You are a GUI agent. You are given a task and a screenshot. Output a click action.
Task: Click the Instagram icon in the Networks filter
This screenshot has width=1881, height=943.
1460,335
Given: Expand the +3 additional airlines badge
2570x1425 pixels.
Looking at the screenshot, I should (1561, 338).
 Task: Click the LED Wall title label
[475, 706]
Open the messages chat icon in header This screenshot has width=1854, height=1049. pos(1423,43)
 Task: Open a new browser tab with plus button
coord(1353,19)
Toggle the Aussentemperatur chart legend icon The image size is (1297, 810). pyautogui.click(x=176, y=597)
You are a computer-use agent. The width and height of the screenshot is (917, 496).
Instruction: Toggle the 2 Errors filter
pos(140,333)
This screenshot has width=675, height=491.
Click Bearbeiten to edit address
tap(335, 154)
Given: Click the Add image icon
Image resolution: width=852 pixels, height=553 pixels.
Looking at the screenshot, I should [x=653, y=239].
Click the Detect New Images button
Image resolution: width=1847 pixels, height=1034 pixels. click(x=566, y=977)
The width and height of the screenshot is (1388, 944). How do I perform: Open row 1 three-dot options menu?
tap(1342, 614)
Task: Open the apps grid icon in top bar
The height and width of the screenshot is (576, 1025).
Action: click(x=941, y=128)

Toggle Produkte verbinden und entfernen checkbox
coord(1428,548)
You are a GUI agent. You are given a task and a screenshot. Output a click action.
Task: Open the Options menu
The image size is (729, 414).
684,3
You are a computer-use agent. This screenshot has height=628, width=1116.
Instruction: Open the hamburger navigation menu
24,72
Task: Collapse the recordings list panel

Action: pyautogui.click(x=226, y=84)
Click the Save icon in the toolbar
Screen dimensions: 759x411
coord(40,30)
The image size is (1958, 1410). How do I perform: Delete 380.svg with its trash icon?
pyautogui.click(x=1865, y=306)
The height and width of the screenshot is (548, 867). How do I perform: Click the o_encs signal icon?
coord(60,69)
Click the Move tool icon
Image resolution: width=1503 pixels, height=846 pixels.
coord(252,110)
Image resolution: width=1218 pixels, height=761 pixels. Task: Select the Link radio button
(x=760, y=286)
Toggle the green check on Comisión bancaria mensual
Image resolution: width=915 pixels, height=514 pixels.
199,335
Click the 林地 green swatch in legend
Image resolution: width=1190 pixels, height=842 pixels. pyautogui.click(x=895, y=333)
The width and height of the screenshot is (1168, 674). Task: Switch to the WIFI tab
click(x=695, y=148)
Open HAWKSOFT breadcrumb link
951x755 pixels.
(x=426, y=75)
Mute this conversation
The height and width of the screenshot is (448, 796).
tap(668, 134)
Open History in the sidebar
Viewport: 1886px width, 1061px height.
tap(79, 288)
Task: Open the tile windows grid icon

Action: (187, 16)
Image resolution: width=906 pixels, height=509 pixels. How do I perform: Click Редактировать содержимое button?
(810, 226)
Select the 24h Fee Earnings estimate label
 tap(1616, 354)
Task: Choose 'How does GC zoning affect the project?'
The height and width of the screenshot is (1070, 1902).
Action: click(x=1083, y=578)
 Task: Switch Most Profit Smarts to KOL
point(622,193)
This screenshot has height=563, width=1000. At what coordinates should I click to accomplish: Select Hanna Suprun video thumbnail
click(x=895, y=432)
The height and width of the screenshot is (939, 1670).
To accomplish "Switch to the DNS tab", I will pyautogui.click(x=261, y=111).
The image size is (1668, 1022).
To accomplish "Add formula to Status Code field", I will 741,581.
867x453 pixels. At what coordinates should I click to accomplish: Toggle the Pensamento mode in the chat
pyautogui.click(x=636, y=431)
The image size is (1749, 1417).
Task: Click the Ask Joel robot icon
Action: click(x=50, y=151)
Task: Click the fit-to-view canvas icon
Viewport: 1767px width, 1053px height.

-*-*-

> How to complete this task: The entire set of entries, and nothing else, should be set down exactly.

> Task result:
You are a GUI agent. You are given a task and a screenshot. Output a click action.
Task: Click the Instagram icon in the Networks filter
This screenshot has width=1881, height=943.
1460,335
Given: Expand the +3 additional airlines badge
2570x1425 pixels.
Looking at the screenshot, I should (1561, 338).
 Task: Click the LED Wall title label
[475, 706]
Open the messages chat icon in header This screenshot has width=1854, height=1049. pos(1423,43)
 Task: Open a new browser tab with plus button
coord(1353,19)
Toggle the Aussentemperatur chart legend icon The image size is (1297, 810). pyautogui.click(x=176, y=597)
You are a computer-use agent. The width and height of the screenshot is (917, 496).
Instruction: Toggle the 2 Errors filter
pos(140,333)
This screenshot has width=675, height=491.
Click Bearbeiten to edit address
tap(335, 154)
Given: Click the Add image icon
Image resolution: width=852 pixels, height=553 pixels.
Looking at the screenshot, I should [x=653, y=239].
Click the Detect New Images button
Image resolution: width=1847 pixels, height=1034 pixels. click(x=566, y=977)
The width and height of the screenshot is (1388, 944). How do I perform: Open row 1 three-dot options menu?
tap(1342, 614)
Task: Open the apps grid icon in top bar
The height and width of the screenshot is (576, 1025).
Action: click(x=941, y=128)

Toggle Produkte verbinden und entfernen checkbox
coord(1428,548)
You are a GUI agent. You are given a task and a screenshot. Output a click action.
Task: Open the Options menu
The image size is (729, 414).
684,3
You are a computer-use agent. This screenshot has height=628, width=1116.
Instruction: Open the hamburger navigation menu
24,72
Task: Collapse the recordings list panel

Action: pyautogui.click(x=226, y=84)
Click the Save icon in the toolbar
Screen dimensions: 759x411
coord(40,30)
The image size is (1958, 1410). How do I perform: Delete 380.svg with its trash icon?
pyautogui.click(x=1865, y=306)
The height and width of the screenshot is (548, 867). How do I perform: Click the o_encs signal icon?
coord(60,69)
Click the Move tool icon
Image resolution: width=1503 pixels, height=846 pixels.
coord(252,110)
Image resolution: width=1218 pixels, height=761 pixels. Task: Select the Link radio button
(x=760, y=286)
Toggle the green check on Comisión bancaria mensual
Image resolution: width=915 pixels, height=514 pixels.
199,335
Click the 林地 green swatch in legend
Image resolution: width=1190 pixels, height=842 pixels. pyautogui.click(x=895, y=333)
The width and height of the screenshot is (1168, 674). Task: Switch to the WIFI tab
click(x=695, y=148)
Open HAWKSOFT breadcrumb link
951x755 pixels.
(x=426, y=75)
Mute this conversation
The height and width of the screenshot is (448, 796).
tap(668, 134)
Open History in the sidebar
Viewport: 1886px width, 1061px height.
tap(79, 288)
Task: Open the tile windows grid icon

Action: (187, 16)
Image resolution: width=906 pixels, height=509 pixels. How do I perform: Click Редактировать содержимое button?
(810, 226)
Select the 24h Fee Earnings estimate label
 tap(1616, 354)
Task: Choose 'How does GC zoning affect the project?'
The height and width of the screenshot is (1070, 1902).
Action: click(x=1083, y=578)
 Task: Switch Most Profit Smarts to KOL
point(622,193)
This screenshot has height=563, width=1000. At what coordinates should I click to accomplish: Select Hanna Suprun video thumbnail
click(x=895, y=432)
The height and width of the screenshot is (939, 1670).
To accomplish "Switch to the DNS tab", I will pyautogui.click(x=261, y=111).
The image size is (1668, 1022).
To accomplish "Add formula to Status Code field", I will 741,581.
867x453 pixels. At what coordinates should I click to accomplish: Toggle the Pensamento mode in the chat
pyautogui.click(x=636, y=431)
The image size is (1749, 1417).
Task: Click the Ask Joel robot icon
Action: click(x=50, y=151)
Task: Click the fit-to-view canvas icon
Viewport: 1767px width, 1053px height.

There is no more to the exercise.